Science Sightings this Week*:
Science and Public Health: Collaboration Wanted!
Research from the University of Washington shows that death by disease, malnutrition, and viruses are decreasing around the globe, but there is still a disconnect between “science at the bench” and it’s application in clinical practice at the social interface: The cure? For public health to continue increasing, a collaborative intelectual infrastructure is needed among seemingly disparate disciplines (e.g. basic researchers and clinical scientists, geographers and city planners, artists and engineers).
K-pop “Biostyle”? Well, here’s one way to study for an exam…
A biology teacher from a Cleveland, Ohio high school uses South Korean k-pop artist PSY‘s song, “Gagnam Style”, to help his students study for an exam.

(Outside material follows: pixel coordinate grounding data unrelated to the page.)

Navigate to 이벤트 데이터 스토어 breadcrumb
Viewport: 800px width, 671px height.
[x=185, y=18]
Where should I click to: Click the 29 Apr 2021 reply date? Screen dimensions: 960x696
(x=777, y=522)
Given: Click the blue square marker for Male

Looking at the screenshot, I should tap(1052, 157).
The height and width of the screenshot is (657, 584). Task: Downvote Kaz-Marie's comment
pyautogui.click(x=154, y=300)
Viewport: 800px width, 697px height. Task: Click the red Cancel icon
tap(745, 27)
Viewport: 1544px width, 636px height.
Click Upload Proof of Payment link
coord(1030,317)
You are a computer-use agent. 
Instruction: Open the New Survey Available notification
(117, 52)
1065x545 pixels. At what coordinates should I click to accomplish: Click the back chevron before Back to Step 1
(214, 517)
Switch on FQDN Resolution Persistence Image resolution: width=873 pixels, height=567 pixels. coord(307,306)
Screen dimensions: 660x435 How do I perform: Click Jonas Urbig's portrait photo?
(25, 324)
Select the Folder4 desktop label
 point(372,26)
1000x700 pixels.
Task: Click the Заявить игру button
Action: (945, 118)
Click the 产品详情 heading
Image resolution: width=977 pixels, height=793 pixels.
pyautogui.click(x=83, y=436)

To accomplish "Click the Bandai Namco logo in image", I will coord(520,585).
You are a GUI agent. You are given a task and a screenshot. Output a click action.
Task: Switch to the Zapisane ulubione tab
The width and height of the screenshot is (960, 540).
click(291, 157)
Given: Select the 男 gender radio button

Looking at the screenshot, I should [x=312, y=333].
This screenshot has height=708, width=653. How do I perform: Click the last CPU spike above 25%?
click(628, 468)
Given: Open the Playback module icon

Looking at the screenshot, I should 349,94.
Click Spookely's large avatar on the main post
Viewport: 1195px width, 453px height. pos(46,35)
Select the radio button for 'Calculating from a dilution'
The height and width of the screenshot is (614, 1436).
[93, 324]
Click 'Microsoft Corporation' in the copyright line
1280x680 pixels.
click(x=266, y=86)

Though the grades are still to be seen, I can imagine seeing your high school science teacher shed his lab coat for a pair of wayfarers and a cheap suit, and parodying a quirky k-pop song–just to help you learn!–is not something you’ll quickly forget. Now if we can just get Richard Dawkins to do this for evolutionary biology (I think a parody of Gaga’s Poker Face would be best), then we may solve the whole Evolution v. Creation debate.
Computer Science Week: Truly Interdisciplinary?
Tomorrow (12/15/12) is the final day for National Computer Science Education week (CSed). The computer sciences–a fusion of traditional scientific thinking and emergent technology–is touted as having the potential to stave off social and economic ills. Undoubtedly, computer science is a powerful and relevant skill for future citizens and leaders to understand and use, but while looking through the justifying reasons for why this science merits national public funding, any mention of other sciences (much less any environmentally focused sciences) is left wanting. Though a CSed enthusiast might say, “it’s implied, of course other sciences are involved,” perhaps making this collaboration and connection explicit (e.g. how is computer science helping us manage natural resources better?) will give CSed the edge it needs to cut through the mire of funding requests for public education.